The reduction of alpha-tocopherolquinone by human NAD(P)H: Quinone oxidoreductase: The role of alpha-tocopherolhydroquinone as a cellular antioxidant

alpha-Tocopherolquinone (TQ), a product of alpha-tocopherol oxidation, can function as an antioxidant after reduction to alpha-tocopherolhydroquinone (TQH(2)). We examined the ability of human NAD(P)H:quinone oxidoreductase (NQO1) to catalyze the reduction of TQ to TQH(2) in cell-free and cellular systems. In reactions with purified human NQO1, TQ was reduced to TQH(2).

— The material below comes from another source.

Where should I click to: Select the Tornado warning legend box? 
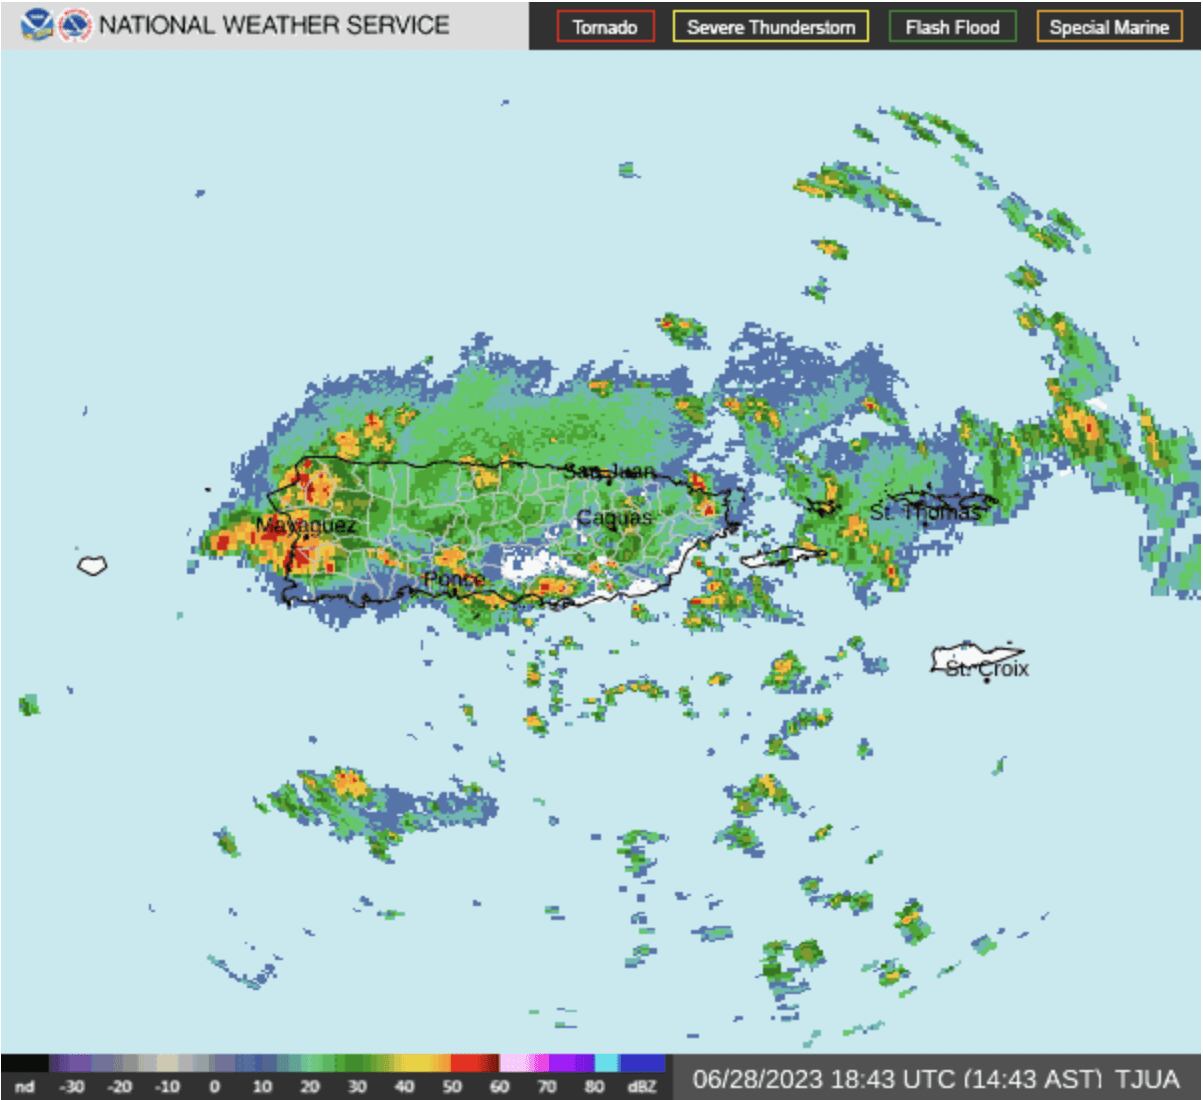pos(605,27)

Kinetic parameters for the reduction of TQ by NQO1 (K-m = 370 mu M; k(cat) = 5.6 X 10(3 min-1); k(cat/)K(m) = 15 min(-1) . mu M-1) indicate that NQO1 can efficiently reduce TQ to TQH(2). A comparison of the rate of reduction of TQ and coenzyme Q(10) by NQO1 showed that TQ is reduced more efficiently than coenzyme Q(10). Experiments with either Chinese hamster ovary (CHO) cells stably transfected with human NQO1 or CHO cell sonicates demonstrated a correlation between NQO1 activity and TQ reduction to TQH(2). CHO cells with elevated NQO1 generated and maintained higher levels of TQH(2) after treatment with TQ relative to NQO1-deficient CHO cells, TQH(2) generated from NQO1-mediated reduction of TQ prevented cumene hydroperoxide-induced lipid peroxidation in rat liver microsomes. In addition, cumene hydroperoxide-induced lipid peroxidation was inhibited more efficiently by TQ in CHO cell lines with elevated NQO1 activity. These data demonstrate that NQO1 can reduce TQ to TQH(2) and that TQH(2) can function as an efficient antioxidant. This work suggests that one of the physiological functions of NQO1 may be to regenerate antioxidant forms of alpha-tocopherol.